So, it was only a matter of time before she took her safety scissors and gave Caleb a little haircut.
Thankfully, his hair is so fine, it's unnoticeable. Next up, I'm sure he'll get glued to the floor.
Speaking of Caleb, he's at THAT age wherein everything that's not a toy is a toy:
He's opening everything he can, dumping out anything he can, throwing things that are NOT trash into the trash, and taking what IS trash out of the trash. Plus, he's climbing. It's a joy.
Back to his sister: Norah's birthday is on Friday, and it's something she's been talking about for...oh...about 6 months now. The other day in the car, Jerry asked her: "How old are you gonna be on your birthday?"
She replied, correctly, with: "3!"
And he followed up with, "3 and sassy, right?"

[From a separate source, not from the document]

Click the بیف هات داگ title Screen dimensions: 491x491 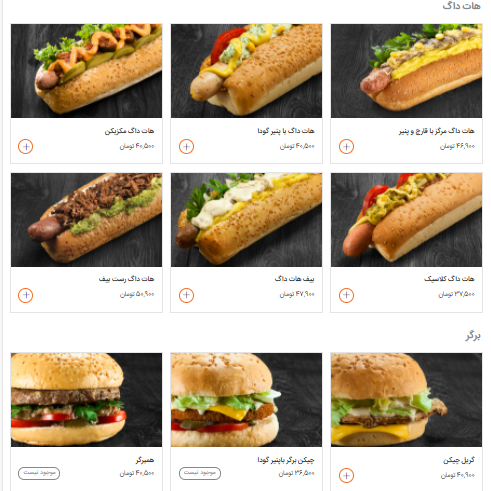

Her: "NO! I am NOT sassy!"
No, no, of course not.
This morning, Caleb was biting the chair in the living room (also part of the joys of his age: the intro to hitting and biting). I told him to stop biting the chair. Norah piped up with: "No, Caleb, we don't bite chairs. We only bite food." Then, she paused and continued with: "And, sometimes each other."
Yesterday afternoon, Norah was putting some change in her piggy bank, with Caleb assisting. Jerry and I were in the other room, and we heard a CRASH! Piggy pieces everywhere; coins scattered. Norah was near tears.

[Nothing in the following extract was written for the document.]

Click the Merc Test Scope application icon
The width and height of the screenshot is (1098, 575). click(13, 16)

Caleb was just trying to gobble up as much change as he could. I assume he'll poop those pennies out sometime this afternoon...
And, speaking of money. On Monday, I was in the kitchen and he comes toddling in holding a $1. Assuming he'd been riffling through my purse, I take the $1 from him and go find what I was sure was going to be a disassembled purse. But, surprisingly, my purse was intact. Huh. I had no clue where he'd gotten that money from, but I shrugged, put the $1 in my wallet and went back to making dinner. A bit later, he comes in the kitchen again; this time, he's got a $1 in each fist!
WTF? Did he find a secret money stash? And, if so, are there $20s in there?
Turns out, he'd found some loot stowed in one of Norah's purses. Where she'd squirreled that money from, I have no idea. But I can tell you this: I am now $5 richer!
Lastly, and perhaps most hilarious: Over the weekend, one day, Jerry farted. (Not that that's news: Our house suffers from serious air pollution because of his foul ass.) But, this was a serious fart -- a loud, rumbly one -- and Norah (who thinks farts are pretty much the funniest thing in existence, which, c'mon, they ARE funny) laughs and says:
"Whoa, Daddy! We're gonna have to check your underwear!"